THE EXERCISE>
Rewrite all of the entries below, requests included. Multiply every coordinate in the answers by 0.7 and round to whole numbers, rounding halves up. Leave the pictures out.

-------- RECORDS --------

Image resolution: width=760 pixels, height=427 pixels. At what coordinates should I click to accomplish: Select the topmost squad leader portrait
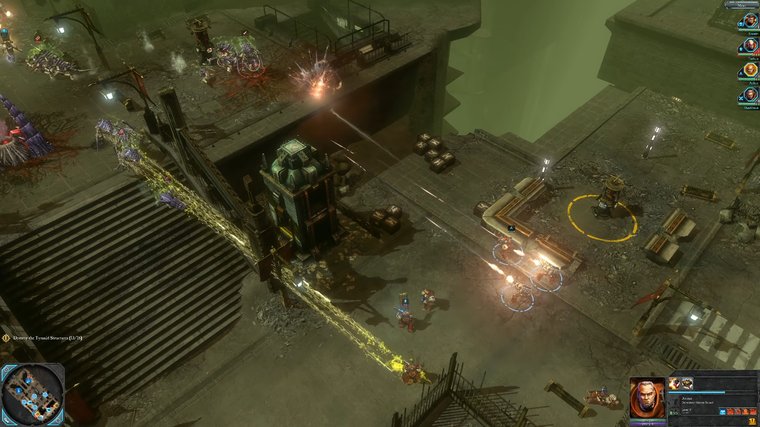(749, 21)
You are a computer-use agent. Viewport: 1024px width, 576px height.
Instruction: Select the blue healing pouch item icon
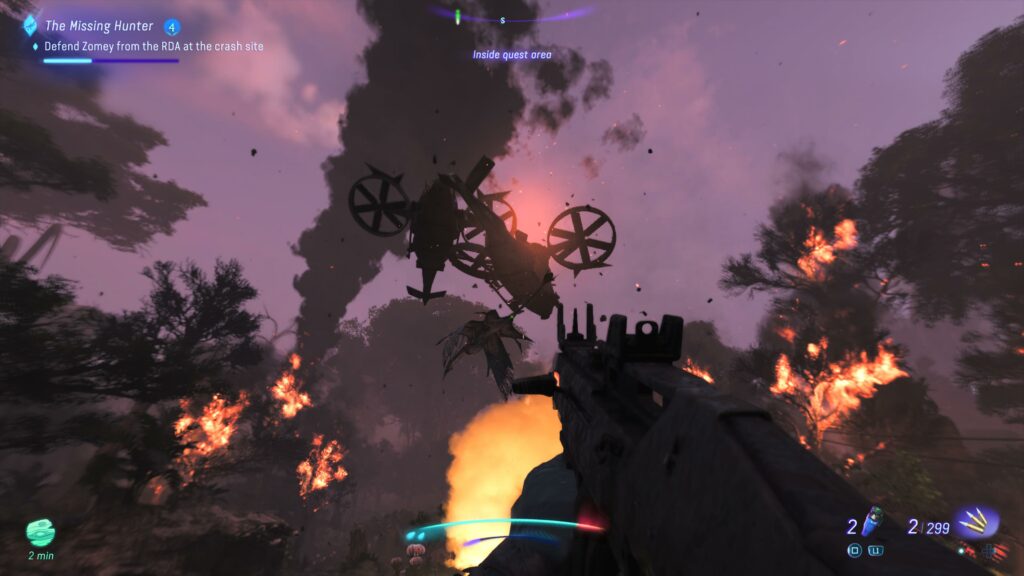click(x=874, y=521)
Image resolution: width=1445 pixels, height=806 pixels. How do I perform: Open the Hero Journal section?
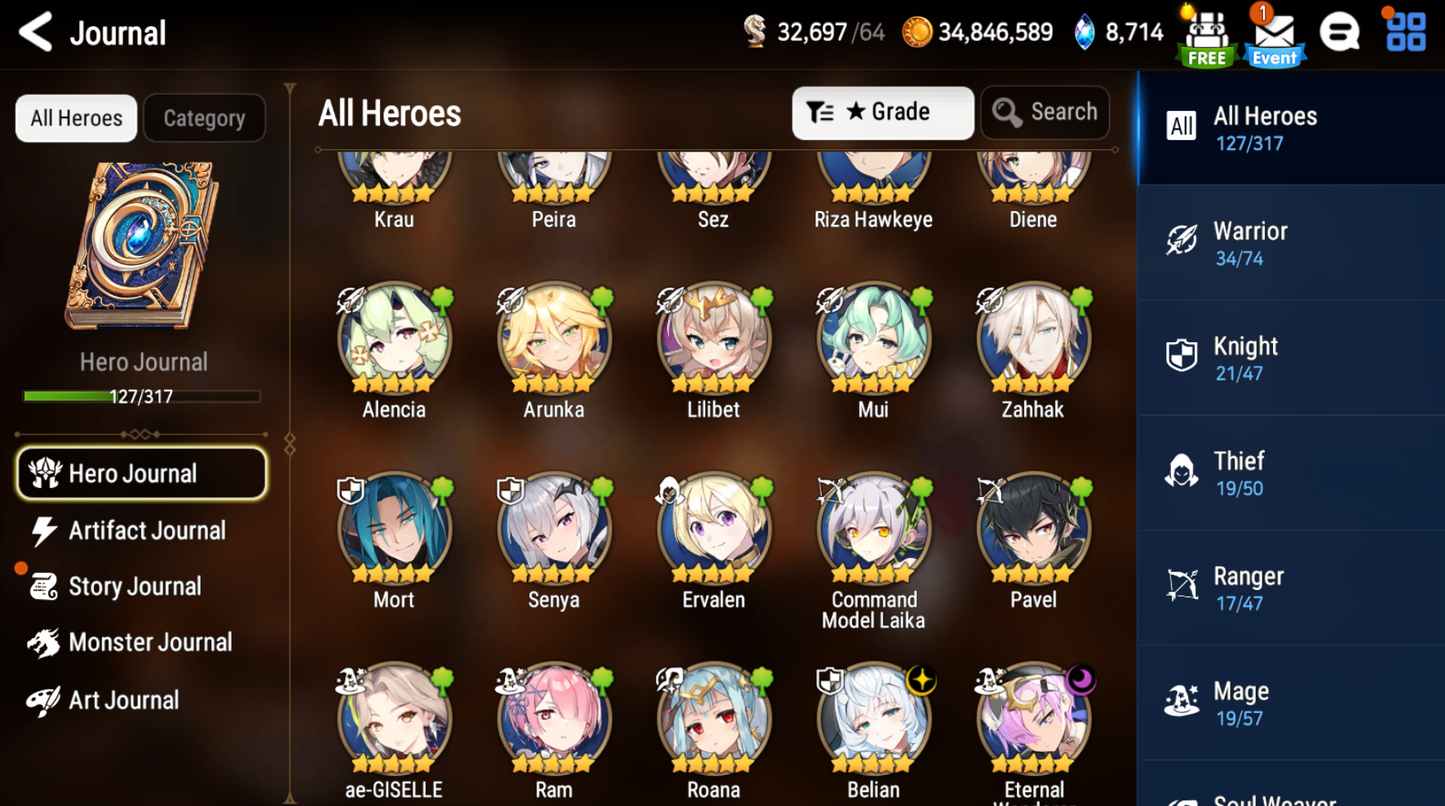141,472
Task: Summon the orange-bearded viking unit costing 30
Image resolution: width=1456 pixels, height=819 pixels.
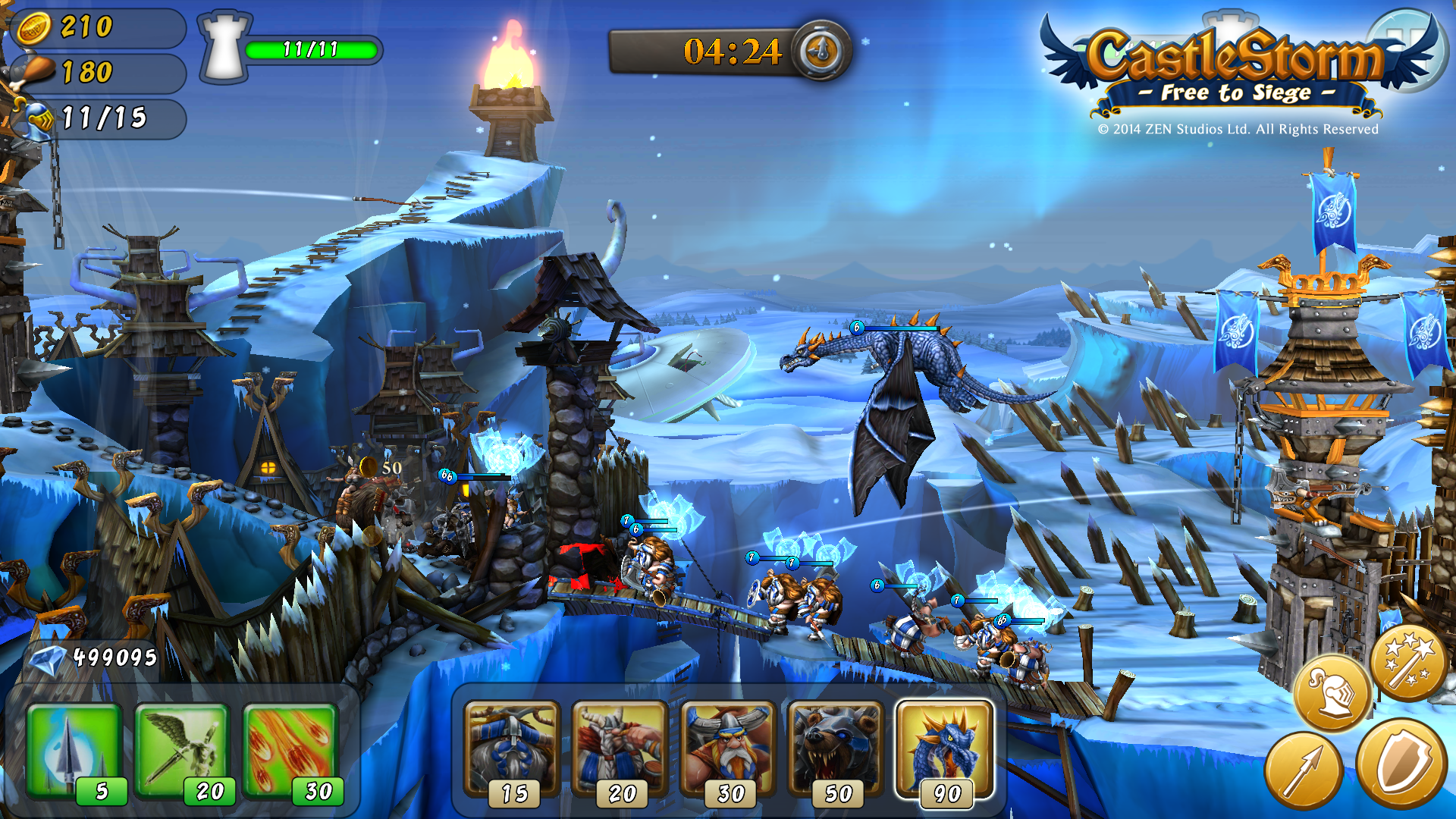Action: (728, 751)
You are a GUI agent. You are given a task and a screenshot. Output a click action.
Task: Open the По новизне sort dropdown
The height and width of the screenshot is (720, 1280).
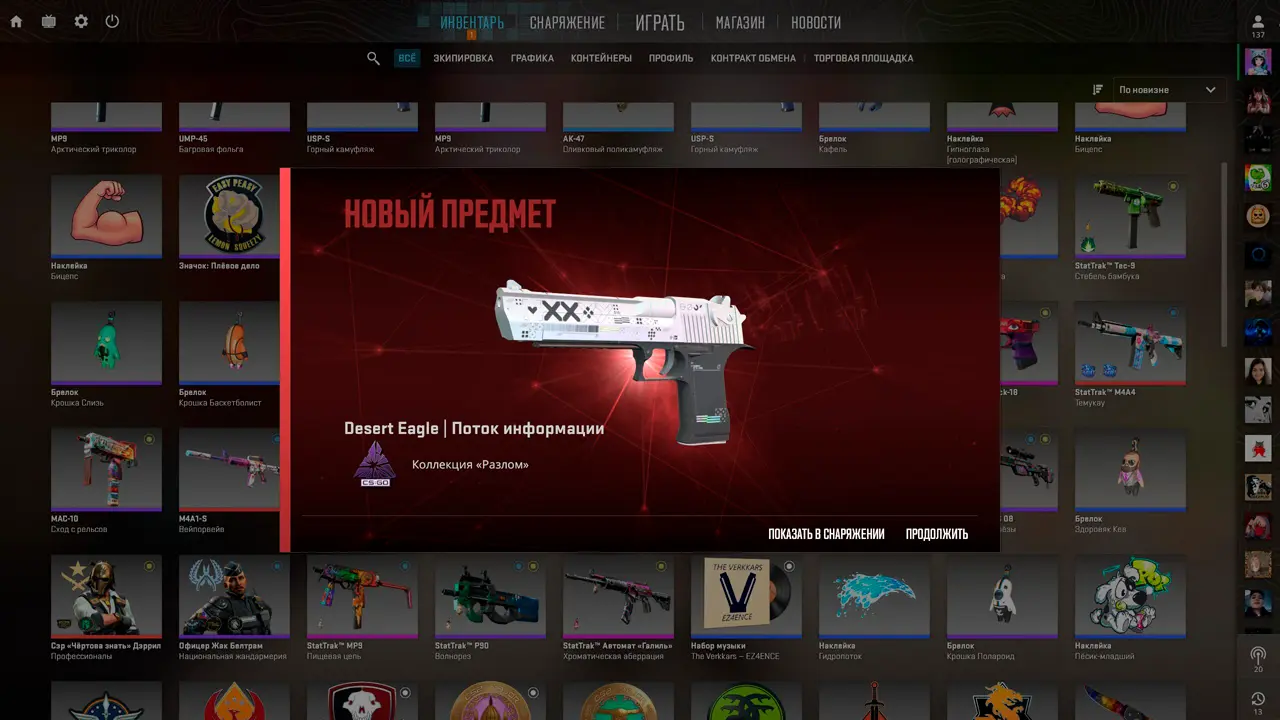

--------

EXERCISE SOLUTION>
Image resolution: width=760 pixels, height=427 pixels. At what coordinates should I click to accomplish: Select the topmost squad leader portrait
(524, 15)
You are a computer-use agent. Viewport: 1024px width, 576px height.
Instruction: Select the blue healing pouch item icon
click(x=612, y=365)
Image resolution: width=1445 pixels, height=806 pixels. How do I perform: Open the Hero Journal section?
99,330
Task: Summon the orange-bearded viking unit costing 30
Image resolution: width=1456 pixels, height=819 pixels.
Action: (510, 526)
You are a GUI agent. You are given a task and a screenshot. Output a click action.
Task: Open the По новизне sort dropdown
The height and width of the screenshot is (720, 1280).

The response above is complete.